Hardwood Flooring

Engineered hardwood is becoming an increasingly popular choice for home flooring. Part of this is the many benefits of engineered hardwood, including that it is less expensive than solid hardwood. Engineered hardwood is a combination of a hardwood surface layer on a composite board, making it cheaper without losing the hardwood aesthetic. But like many cheaper alternatives, engineered hardwood sometimes gets a bad rap. Here are the facts. 
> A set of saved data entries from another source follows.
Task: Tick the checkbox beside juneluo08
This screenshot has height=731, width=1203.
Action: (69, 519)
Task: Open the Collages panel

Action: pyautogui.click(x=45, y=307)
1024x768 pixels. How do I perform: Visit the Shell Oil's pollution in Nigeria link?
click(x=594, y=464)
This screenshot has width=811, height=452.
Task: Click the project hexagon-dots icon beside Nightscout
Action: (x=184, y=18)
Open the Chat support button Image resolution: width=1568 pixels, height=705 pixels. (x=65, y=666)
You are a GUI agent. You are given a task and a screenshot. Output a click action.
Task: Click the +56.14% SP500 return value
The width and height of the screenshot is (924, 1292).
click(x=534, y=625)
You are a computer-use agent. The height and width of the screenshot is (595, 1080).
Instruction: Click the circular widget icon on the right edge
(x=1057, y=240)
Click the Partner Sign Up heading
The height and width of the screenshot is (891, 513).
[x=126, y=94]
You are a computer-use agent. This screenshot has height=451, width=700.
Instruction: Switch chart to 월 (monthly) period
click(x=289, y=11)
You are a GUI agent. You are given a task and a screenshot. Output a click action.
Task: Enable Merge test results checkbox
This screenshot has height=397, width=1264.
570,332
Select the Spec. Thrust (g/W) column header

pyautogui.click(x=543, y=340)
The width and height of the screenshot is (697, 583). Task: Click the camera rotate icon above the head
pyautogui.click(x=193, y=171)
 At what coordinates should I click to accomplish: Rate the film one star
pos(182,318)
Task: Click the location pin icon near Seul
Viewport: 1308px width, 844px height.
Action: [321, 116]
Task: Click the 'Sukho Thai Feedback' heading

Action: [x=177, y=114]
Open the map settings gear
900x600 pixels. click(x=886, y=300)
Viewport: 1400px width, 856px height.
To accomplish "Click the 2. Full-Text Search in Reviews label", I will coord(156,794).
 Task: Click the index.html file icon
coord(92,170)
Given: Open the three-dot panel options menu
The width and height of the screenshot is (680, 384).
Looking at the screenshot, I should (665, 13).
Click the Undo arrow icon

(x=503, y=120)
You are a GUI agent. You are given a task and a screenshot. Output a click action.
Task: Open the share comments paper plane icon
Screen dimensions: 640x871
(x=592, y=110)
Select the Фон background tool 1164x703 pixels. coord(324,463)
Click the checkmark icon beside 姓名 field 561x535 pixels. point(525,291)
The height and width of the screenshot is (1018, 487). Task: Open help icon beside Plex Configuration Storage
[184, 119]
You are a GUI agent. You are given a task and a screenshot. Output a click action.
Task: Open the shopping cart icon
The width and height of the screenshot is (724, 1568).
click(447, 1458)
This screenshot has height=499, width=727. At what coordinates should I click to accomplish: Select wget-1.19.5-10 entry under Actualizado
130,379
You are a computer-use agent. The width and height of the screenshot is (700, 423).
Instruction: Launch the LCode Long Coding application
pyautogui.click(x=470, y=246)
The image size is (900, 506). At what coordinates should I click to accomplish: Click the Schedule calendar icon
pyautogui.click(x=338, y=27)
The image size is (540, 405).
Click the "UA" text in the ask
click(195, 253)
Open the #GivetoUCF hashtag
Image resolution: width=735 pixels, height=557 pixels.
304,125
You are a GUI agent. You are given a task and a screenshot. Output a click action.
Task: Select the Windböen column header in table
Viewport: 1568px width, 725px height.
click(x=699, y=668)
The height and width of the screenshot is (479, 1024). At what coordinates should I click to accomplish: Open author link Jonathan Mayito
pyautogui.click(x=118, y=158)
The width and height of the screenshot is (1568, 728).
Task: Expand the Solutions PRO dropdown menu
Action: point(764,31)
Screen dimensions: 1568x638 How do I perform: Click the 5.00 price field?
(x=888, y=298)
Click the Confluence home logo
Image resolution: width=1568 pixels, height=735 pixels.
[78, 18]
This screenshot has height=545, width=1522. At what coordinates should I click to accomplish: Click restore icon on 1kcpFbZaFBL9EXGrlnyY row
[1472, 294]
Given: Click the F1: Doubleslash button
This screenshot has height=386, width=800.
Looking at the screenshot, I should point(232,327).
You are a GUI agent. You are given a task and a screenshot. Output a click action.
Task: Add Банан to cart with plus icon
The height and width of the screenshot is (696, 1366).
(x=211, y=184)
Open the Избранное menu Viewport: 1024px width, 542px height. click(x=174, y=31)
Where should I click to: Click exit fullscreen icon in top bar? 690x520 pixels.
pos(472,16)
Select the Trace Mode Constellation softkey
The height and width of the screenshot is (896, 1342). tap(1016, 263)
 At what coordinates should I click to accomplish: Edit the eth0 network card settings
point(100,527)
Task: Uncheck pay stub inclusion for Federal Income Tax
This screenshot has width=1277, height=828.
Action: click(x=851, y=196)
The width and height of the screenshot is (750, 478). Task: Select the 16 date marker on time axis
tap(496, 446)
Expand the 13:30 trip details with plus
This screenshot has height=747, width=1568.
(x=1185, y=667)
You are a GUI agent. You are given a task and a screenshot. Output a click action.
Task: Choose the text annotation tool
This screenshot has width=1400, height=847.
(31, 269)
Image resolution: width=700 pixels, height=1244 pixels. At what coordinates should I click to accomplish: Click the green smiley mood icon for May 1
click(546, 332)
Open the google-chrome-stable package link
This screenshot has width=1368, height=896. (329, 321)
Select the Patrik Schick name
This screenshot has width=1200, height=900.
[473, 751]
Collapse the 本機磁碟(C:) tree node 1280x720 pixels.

Here are the facts about engineered hardwood flooring

Looks like solid wood

Some people think that engineered lumber can’t possibly match the look of solid wood, but that’s not true. The technology used to make it has advanced enough that the average person wouldn’t be able to tell the difference between the two. Any differences that exist are truly negligible.

Durable option

Engineered hardwood is very durable, which is another unfounded concern that many people have about it. The surface of the product is still real wood, so it doesn’t lack durability. The composite layer underneath is also very durable. It’s so durable that many manufacturers offer an awesome warranty, sometimes as much as 30 years.

Easy installation

Installation of engineered hardwood is easier than solid hardwood flooring. It comes prefinished and usually has an interlocking design making it super easy to install. You won’t have to fit odd pieces together, sand or finish engineered hardwood, so the labour involved in installation drops dramatically.

Variety of uses

Engineered hardwood can be used in more places than solid hardwood. Engineered hardwood is also often an excellent choice for kitchens, where you wouldn’t usually risk a solid hardwood. You can also install it over a concrete subfloor without issue, making it much more versatile than solid hardwood.

Can be refinished

Most people assume that since it is only a layer of hardwood on the top, that engineered hardwood can’t be refinished or resurfaced. The truth is that most varieties actually can be refinished if needed. The number of times you can refinish depends on the thickness of the wood veneer, but if you find you need to, you’re likely able to.